**Data excerpts:**
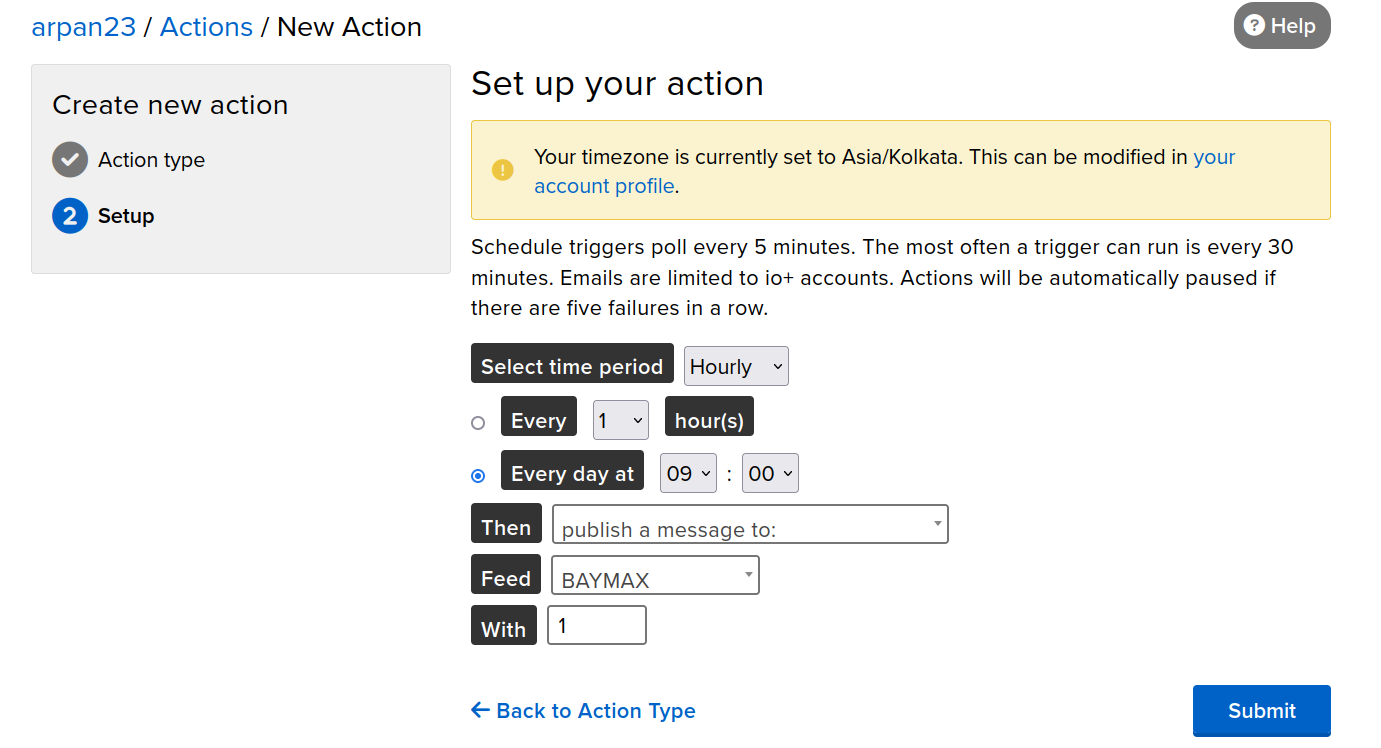Select the "Every day at" radio button
The width and height of the screenshot is (1381, 748).
(x=478, y=476)
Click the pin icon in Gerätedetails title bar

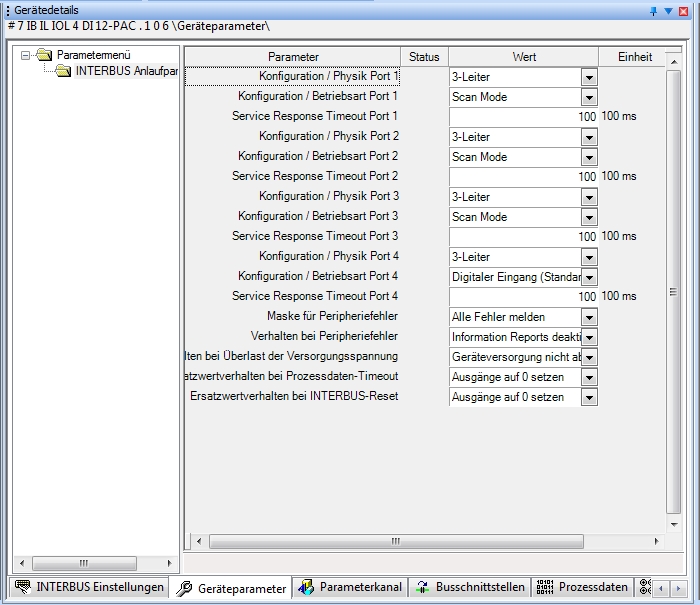[653, 10]
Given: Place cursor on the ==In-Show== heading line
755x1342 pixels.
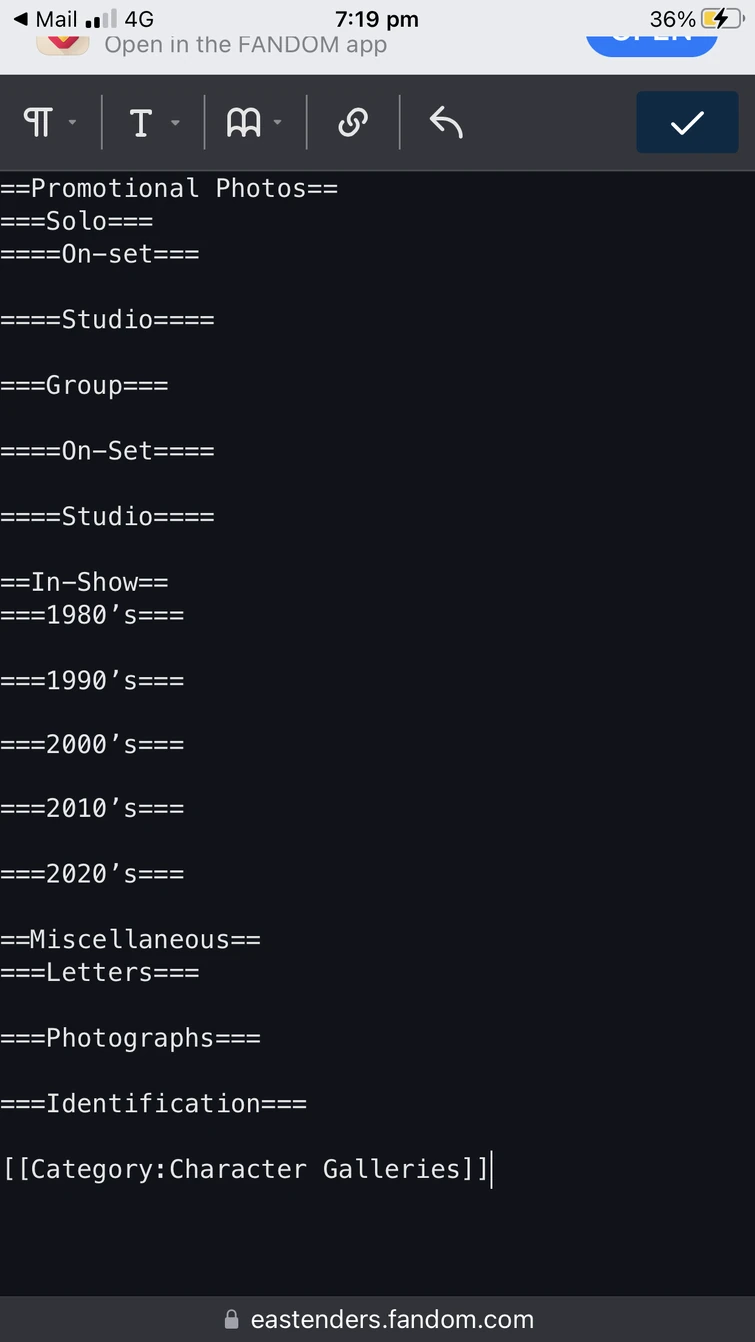Looking at the screenshot, I should click(x=84, y=582).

**Description of the task:** The expected answer consists solely of the lines from the one with "Click the pin icon in Gerätedetails title bar" through the last line of the listing above, restated exactly, minus any pictures.

**Solved exercise:**
Click the pin icon in Gerätedetails title bar

[653, 10]
Given: Place cursor on the ==In-Show== heading line
755x1342 pixels.
Looking at the screenshot, I should click(x=84, y=582).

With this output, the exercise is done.